Simple aeration has little value from the viewpoint of oxygenation of water in a properly set up tank. Its function is to establish a circulation of water, but the bursting of the bubbles at the surface splatters salt water on to the cover over the tank where it evaporates leaving the salts behind. Over a period this can actually lower the salinity in the tank. This can be prevented by the use of one or other of the circulators which have been developed here. The ‘B-type’ device shown in Fig. 2 was brought to its final design by Mr. R. Barbour, Glass-blower at this College, and is a compact, efficient and sturdy pattern. The second, the ‘R-type’ (Fig. 3), carries out both circulation and filtration. The filter-chamber is very loosely charged with washed glass wool which traps faeces, diatoms, and other organisms. This glass wool can be changed from time to time as it clogs, and so used to prevent excess fertilization of the water. Two circulators, one at either end of a five-foot tank, provide an ample circulation of water without the troubles rising from direct aeration and without accelerating evaporation. The circulators are suspended in the tank at the corner, and fit beneath the cover. Cut off the corner of the cover so that it fits closely around the air-entry pipe.
The circulators are supplied with air from ‘S.S.’ brand aerators, one of which can supply five circulators. These aerators are inexpensive, simple and in our experience rugged and reliable.

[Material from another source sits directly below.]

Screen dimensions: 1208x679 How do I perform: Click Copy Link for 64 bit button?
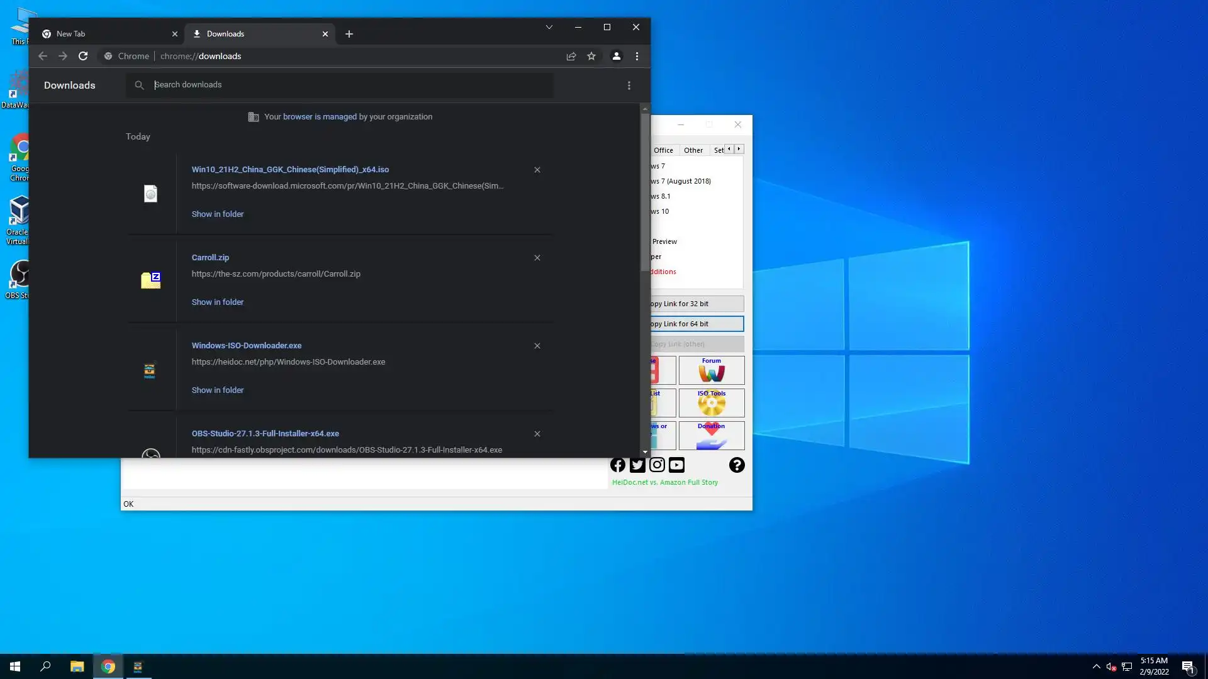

A tank with circulation will carry a more varied and numerous community than a static tank. Anemones, brittle-stars, sea-worms, flat-worms and practically any of the inshore fauna can be maintained. Our tanks now hold two small sharks. Mantis-shrimp trawled from forty fathoms have lived for four months; but such fragile forms as Obelia have not been established. Food is finely chopped beef, liver, fish, and in feeding there is the cardinal rule: feed as little as necessary to keep the animals in health and remove uneaten food promptly.
Management of the established aquarium is not difficult. Keep the glass and frame free from saltwater to maintain visibility and prevent corrosion. If it is necessary to interfere in the tank never use metal instruments. Use clean hands or wooden tongs. Do everything possible to prevent accidental loss of seawater, and make such loss good with more seawater, which can be stored indefinitely in stoppered glass bottles preferably held in the dark. Watch the tank for the first signs of blooms of microscopic plants, and if these commence, reduce the light.
With care it is possible to keep marine aquaria even remote from the sea. In Wellington, we have ready access to the sea but with ordinary care we have maintained small static marine aquaria for three years without change of water, elsewhere I have used one lot of seawater for seven years.